Also for the first summative, second part Flashcards
Crossing over (words + diagrams)
Crossing over refers to the exchange of DNA between paired homologous chromosomes (one from each parent) that occurs during the development of egg and sperm cells (Prophase I, meiosis).
Independent assortment (words + diagrams)
The law of independent assortment states that the random sorting of homologous chromosome pairs (or just chromosomes) during metaphase I (and 2?) allow for the production of gametes with many different assortments of chromosomes
How DNA, genes, chromosomes, alleles account for the transmission of hereditary characteristics
Alleles:
- Alleles are the basic course of variation and diversity which is important for the formation of healthy organisms and stable, sustainable populations.
Genes:
- The different versions of the genes are known as alleles. One is inherited from the father, and one from the mother. Genes are sections of DNA that contain genetic information for the inheritance of specific traits.
DNA:
- The information coded in DNA is hereditary, meaning that it passes from parent to child. Because of this inheritance, DNA also determines our traits: including how we are shaped and how similar we look to our parents.
Chromosomes:
- The union of these two haploid cells at fertilization creates a new diploid organism, now containing one member of each chromosome pair derived from the male and one from the female parent. The behavior of chromosome pairs thus parallels that of genes, leading to the conclusion that genes are carried on chromosomes.
Process of nondisjunction and how it results in the wrong number of chromosomes in a gamete
What is it?
- The failure of one or more pairs of homologous chromosomes or sister chromatids to separate normally during nuclear division
How it results in the wrong number of chromosomes?
- If nondisjunction occurs during anaphase I of meiosis I, this means that at least one pair of homologous chromosomes did not separate.
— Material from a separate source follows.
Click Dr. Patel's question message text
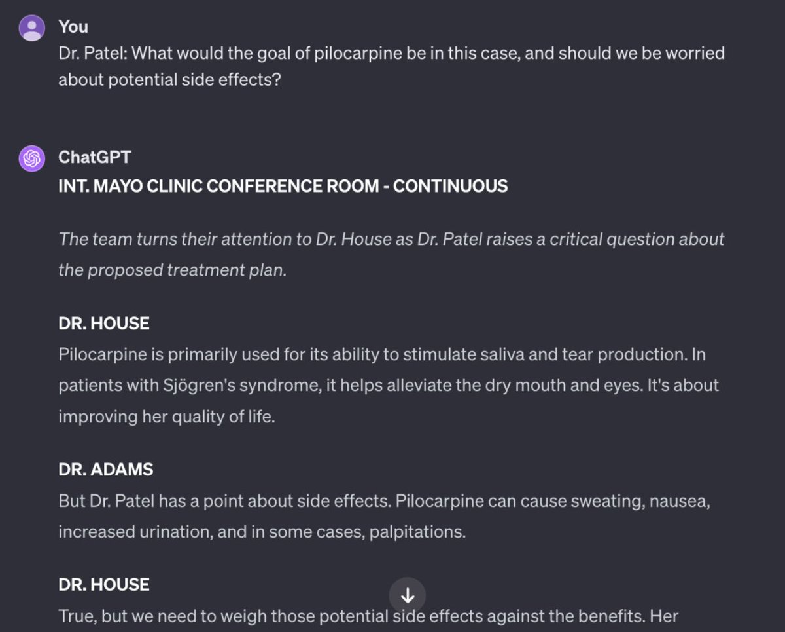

The end result is two cells that have an extra copy of one chromosome and two cells that are missing that chromosome.
- Nondisjunction in meiosis II results from the failure of the sister chromatids to separate during anaphase II. Since meiosis I proceeded without error, 2 of the 4 daughter cells will have a normal complement of 23 chromosomes.
P.S. remember diagrams!!!!! (this is a hint, Look at them)
Meiosis VS. Mitosis–major differences & similarities
(Cover with fingers and go one by one–actually use paper.)
There are 11 in total points.
Cell type of parent cell:
- Both diploid
Number of daughter cells produced
- (Meiosis) 4
- (Mitosis) 2
Cell type of daughter cells:
- (Meiosis) Haploid
- (Mitosis) Diploid
Number of cell divisions:
- (Meiosis) 2
- (Mitosis) 1
Genetic relationship of daughter cells to parent:
- (Meiosis) NOT genetically identical
- (Mitosis) Genetically identical
Genetic relationship of daughter cells to one another:
- Same as answer straight above.
- Synapsis occurs in (Prophase I) Meiosis BUT NOT in Mitosis
- After stage I of Meiosis, the daughter cells are:
- haploid. - Stage II of Meiosis is necessary to:
- Separate double stranded chromosomes into single stranded chromosomes. - Stage II of Meiosis is most similar to Mitosis because:
- Double stranded chromosomes (sister chromatids) are separated, rather than homologous pairs. - Every zygote is a:
- Diploid cell because it comes from the fusion of 2 haploid cells.
Examples of human genetic disorders that can result from a gamete with the wrong number of chromosomes combining with a gamete with the correct number of chromosomes
Down syndrome:
- Trisomy 21 (3 copies of chromosome 21)
- While chromosome 21 is the smallest human chromosome, it can still cause severe effects.
Klinefelter syndrome male:
- XXY
Trisomy X female:
- XXX
Jacob’s syndrome male:
- XYY
Turner syndrome female
- XO
Trisomy and monosomy
Trisomy:
- cells in new individual have 3 copies of a chromosome
Monosomy:
- cells in new individual have only 1 copy of a chromosome.
Aneuploidy
The occurrence of one or more extra or missing chromosomes in a cell or organism. Aneuploidy refers to any chromosome number that is not an exact multiple of the haploid number of chromosomes (which is 23 in humans).
Homologous chromosomes and their genes.
Homologous chromosomes carry genes for the same traits such as hair colour, at the same location. However, they can carry different forms of the same gene. Different forms of the same gene are called alleles.